Et maintenant, une autre grande question se pose : si le pic du coût de l’argent a bien été atteint, combien de temps ce niveau élevé des taux va-t-il durer ? Quelques réflexions.

Qu’adviendra-t-il des 300 000 milliards de dettes avec des taux aussi élevés ?

L’attention des économistes se porte désormais sur le taux d’intérêt neutre à long terme, c’est-à-dire le niveau de taux qui permet de maintenir l’inflation au taux privilégié par la banque centrale, soit environ 2 %. Dans la zone euro, la BCE a porté ce taux à 4,50 % et aux États-Unis, il est désormais de 5,5 %. Des taux élevés, mais sont-ils destinés à s’arrêter là et pour combien de temps ? Les réponses ne sont pas anodines.

Au cours de la décennie qui a suivi la crise financière de 2008, le taux neutre a baissé dans toutes les économies développées, car l’inflation est généralement restée modérée, même si les banques centrales ont maintenu les taux d’intérêt à des niveaux historiquement bas. La flambée des prix qui a suivi la crise a toutefois ébranlé ce calme, suscitant un débat parmi les économistes, les banquiers centraux et les opérateurs obligataires sur l’avenir de l’inflation et des taux d’intérêt, avec des implications très concrètes pour un monde criblé de quelque 300 000 milliards de dollars de dettes.

**Données brutes**.

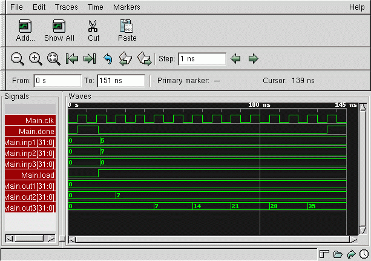Viewport: 371px width, 261px height.
Task: Jump to the start of the trace
Action: pos(72,58)
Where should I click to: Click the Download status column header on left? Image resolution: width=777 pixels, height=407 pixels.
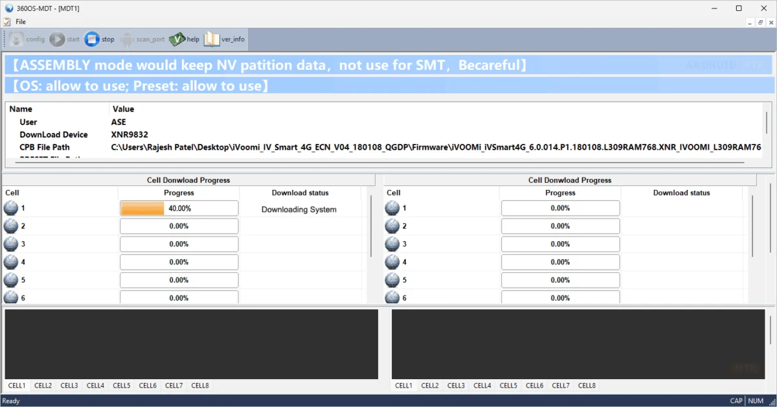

**Consigne donnée**.
Recopiez mot pour mot le passage du texte sur les taux d’intérêt qui commence par « L’attention des économistes » et se termine par « sont pas anodines. ».

**Réponse ci-dessous**.
L’attention des économistes se porte désormais sur le taux d’intérêt neutre à long terme, c’est-à-dire le niveau de taux qui permet de maintenir l’inflation au taux privilégié par la banque centrale, soit environ 2 %. Dans la zone euro, la BCE a porté ce taux à 4,50 % et aux États-Unis, il est désormais de 5,5 %. Des taux élevés, mais sont-ils destinés à s’arrêter là et pour combien de temps ? Les réponses ne sont pas anodines.